Recently, the students wrote letters to their parish priests and the seminarians from the parish thanking them for all that they do for St. Peter’s Parish and the school. One class, also offered a spiritual bouquet for Father Manuppella and Father Caparas. Every Friday, the student body gathers for Mass and at the conclusion of Mass, the students offer their novena prayers for the priests. Many also attend the monthly Holy Hour for the priests. Every First Friday, the parish and the school community gather for prayer before the Blessed Sacrament to offer their prayers for all the priests of throughout the world.

The priests play a vital role in the life of the school children at St. Peter’s School. Bernadette McGowan appreciates the reverence that both Father Manuppella and Father Caparas show when offering the Holy Sacrifice of the Mass. “I like the way they say the Mass,” she said. “They’re even humorous and funny times,” she added.

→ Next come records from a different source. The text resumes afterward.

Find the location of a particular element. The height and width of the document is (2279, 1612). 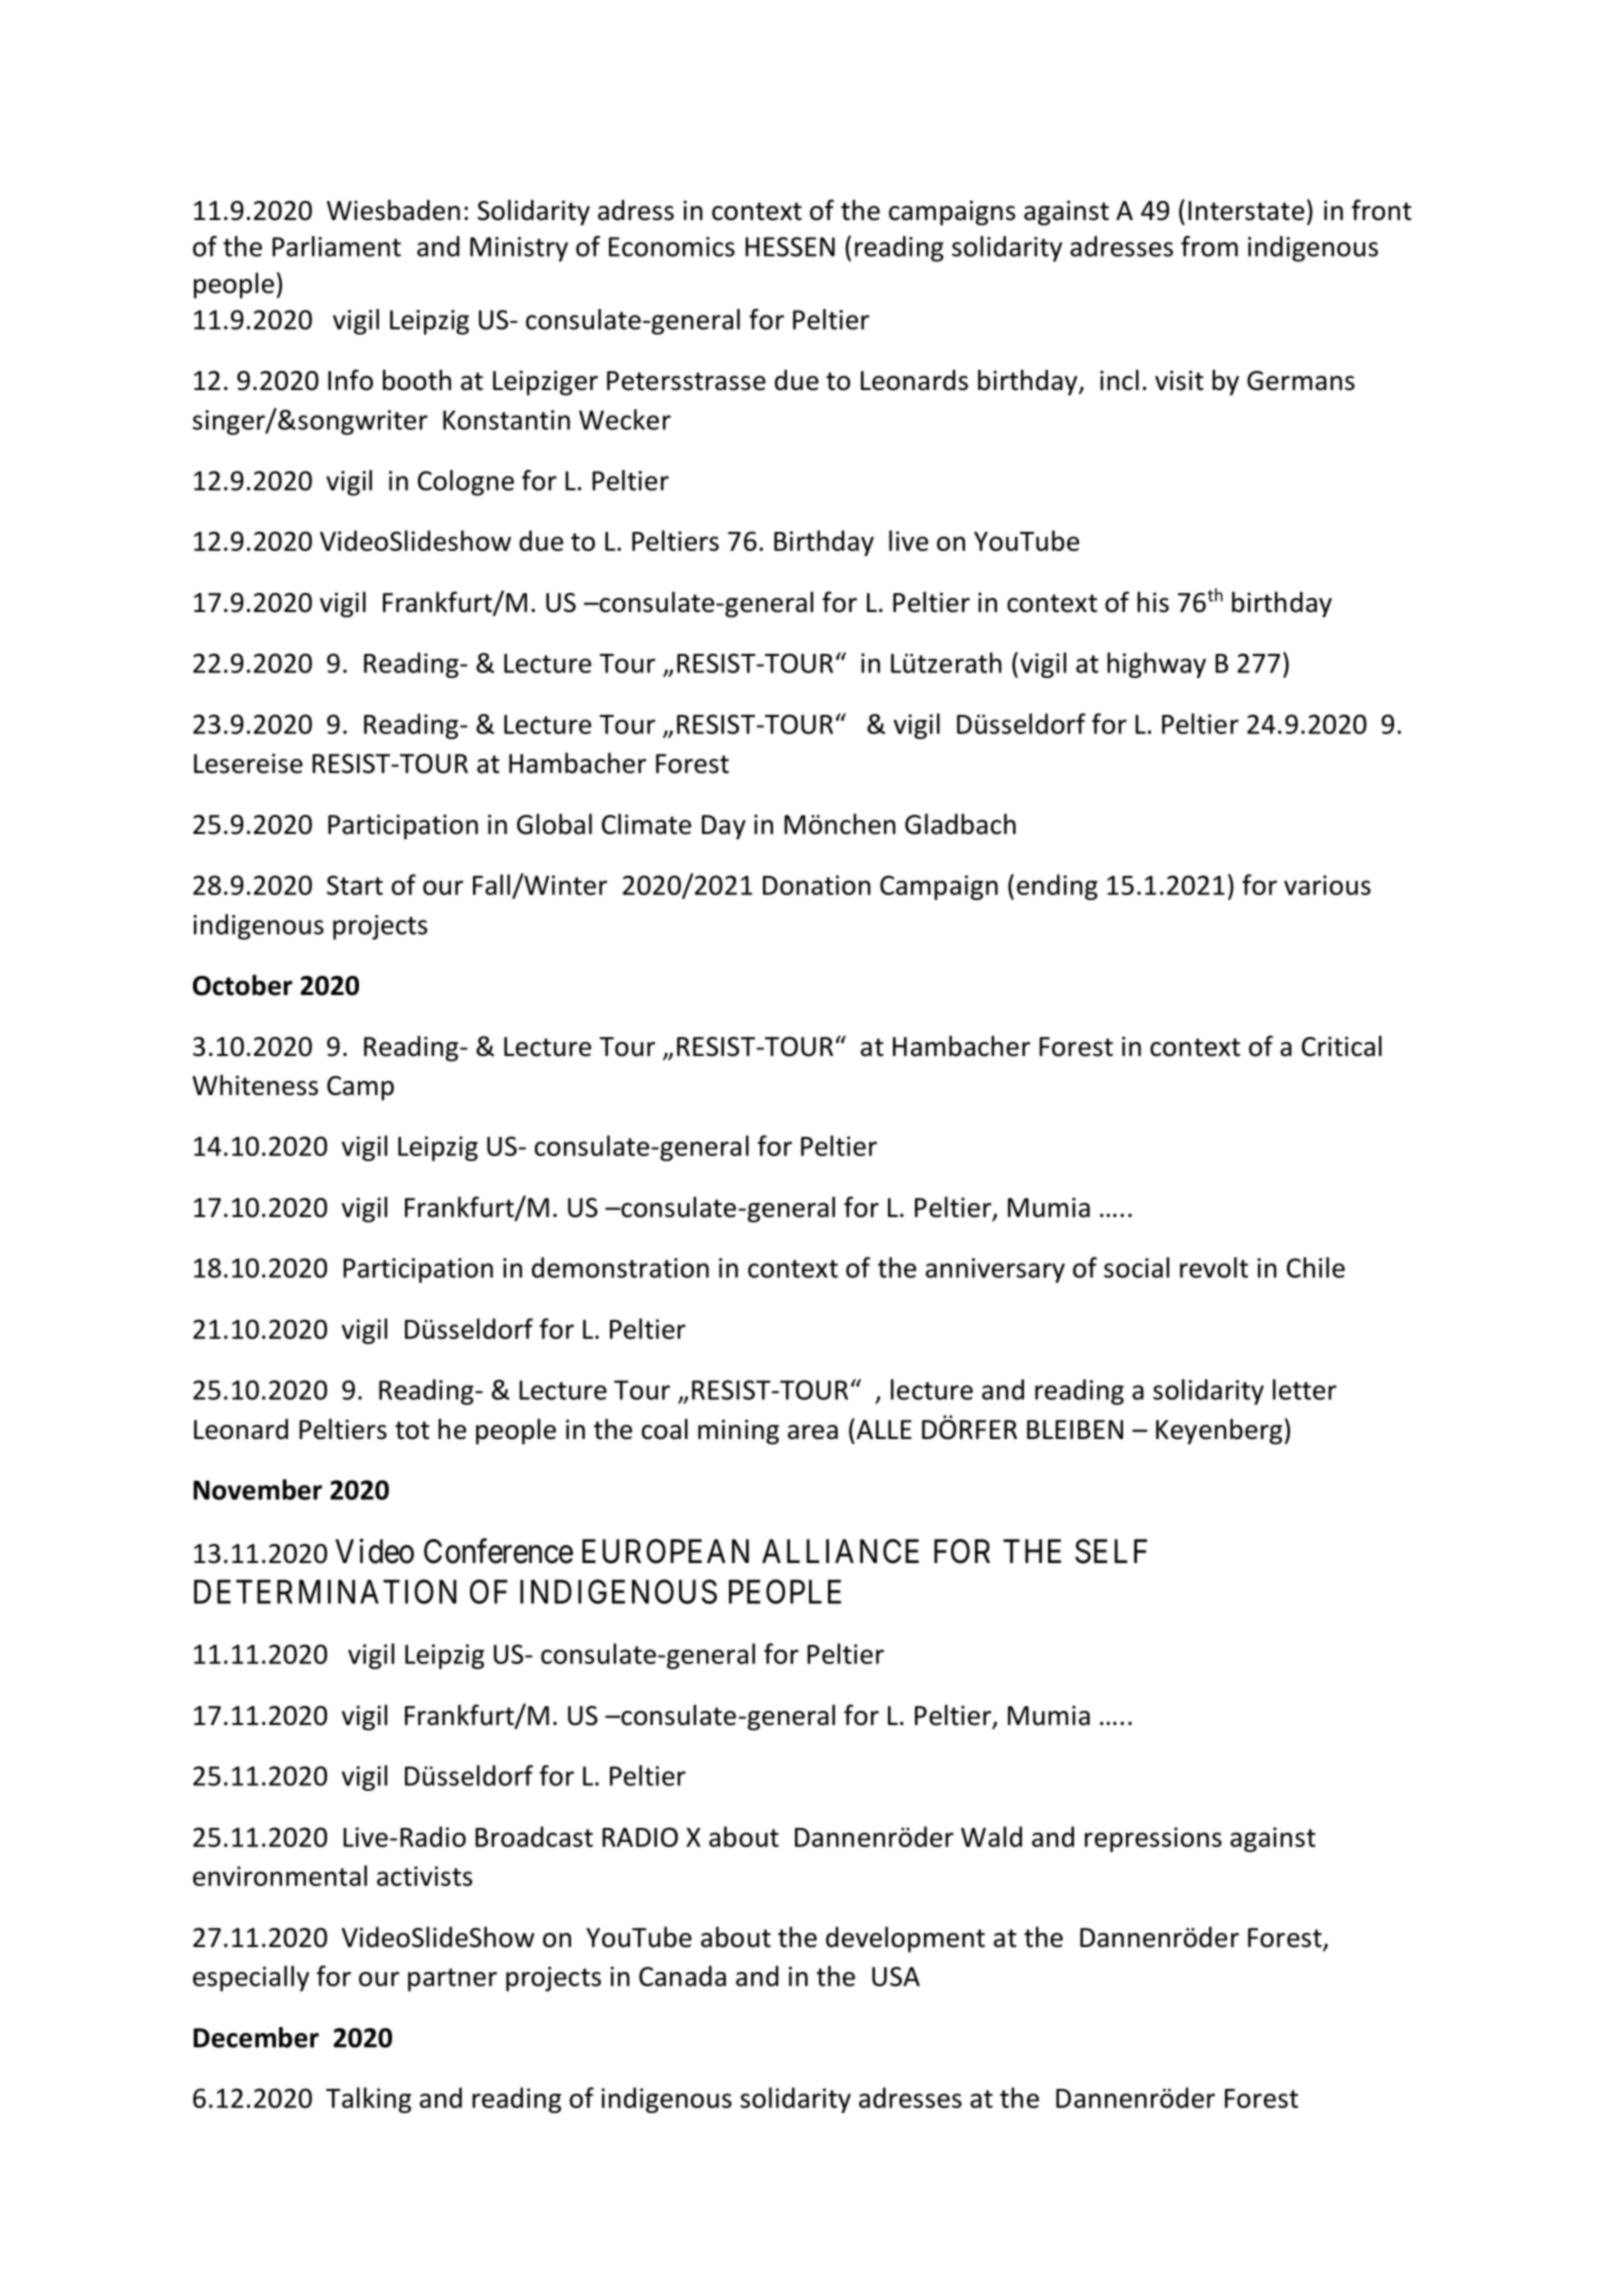

Start is located at coordinates (355, 885).
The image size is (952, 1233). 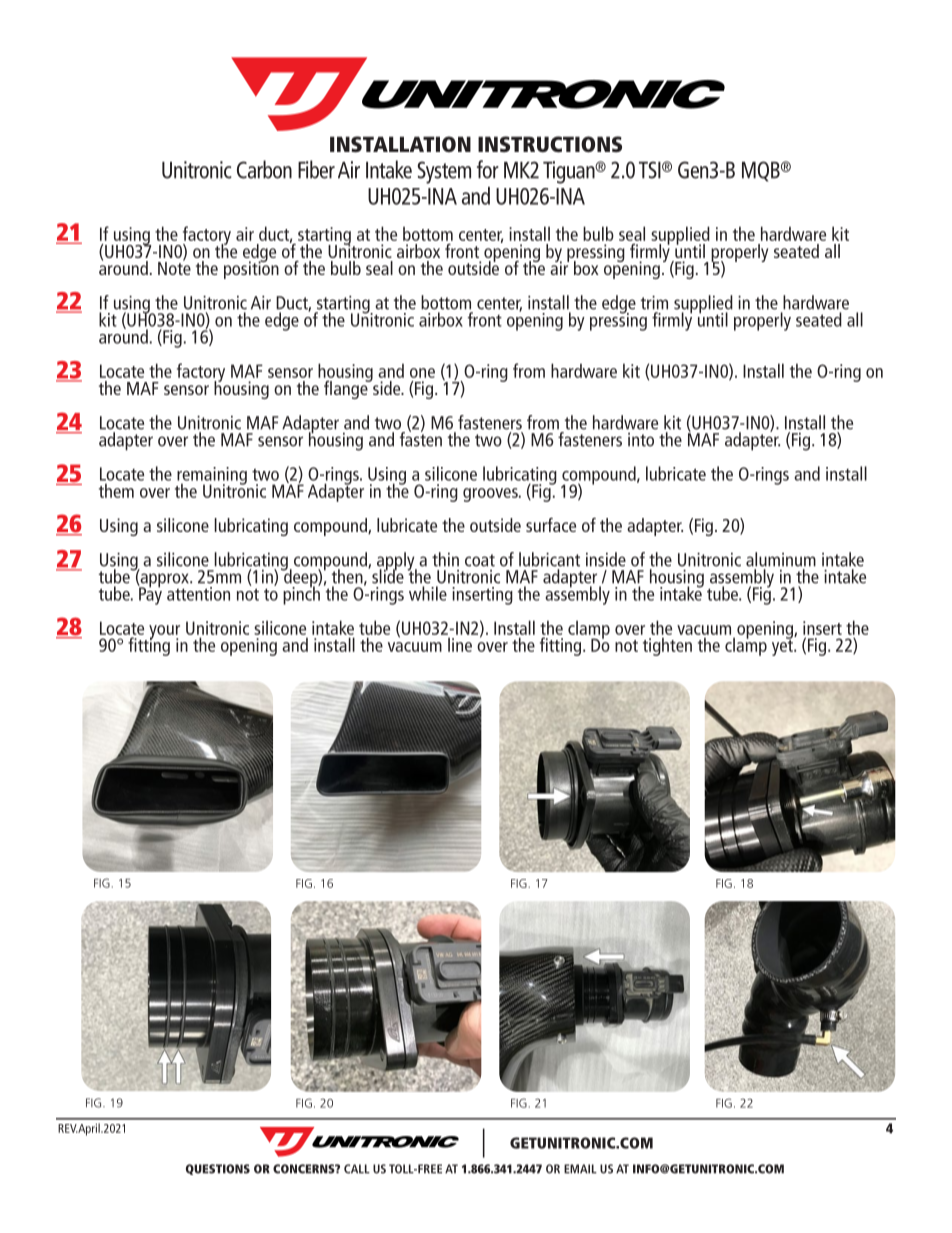 What do you see at coordinates (218, 1169) in the document?
I see `QUESTIONS` at bounding box center [218, 1169].
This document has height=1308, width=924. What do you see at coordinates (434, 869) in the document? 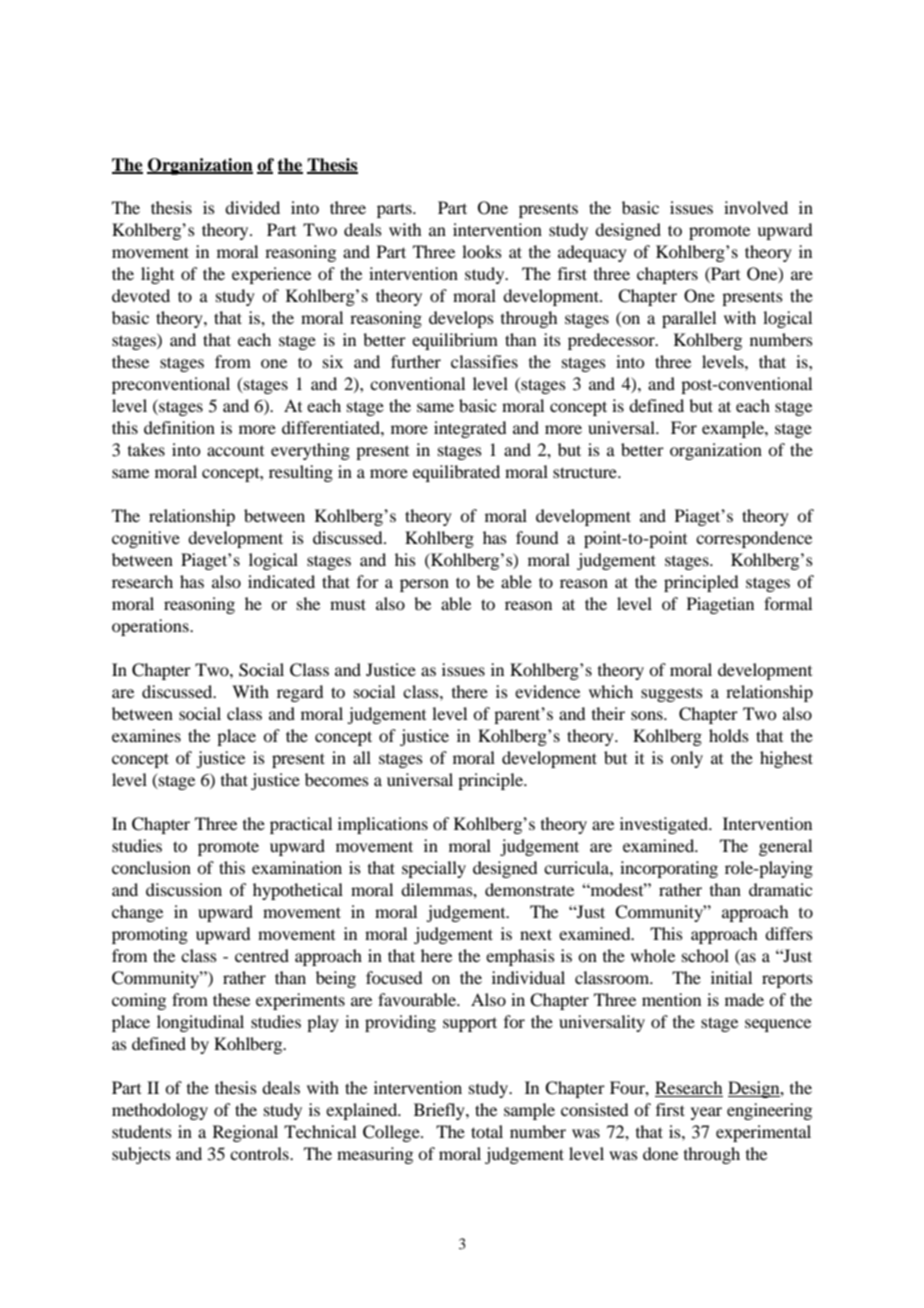
I see `specially` at bounding box center [434, 869].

When asked if any of the boys ever thought about the priesthood and why, Liam Riley from the fifth grade replied: “I like to say the Mass and give [others] the Eucharist.”

Isn’t that what the priesthood is about? Christ in the Eucharist, and Christ being offered to all men and women as nourishment for the soul and for the salvation of all.

Debbie Moran is a parishioner of St. Peter, Merchantville.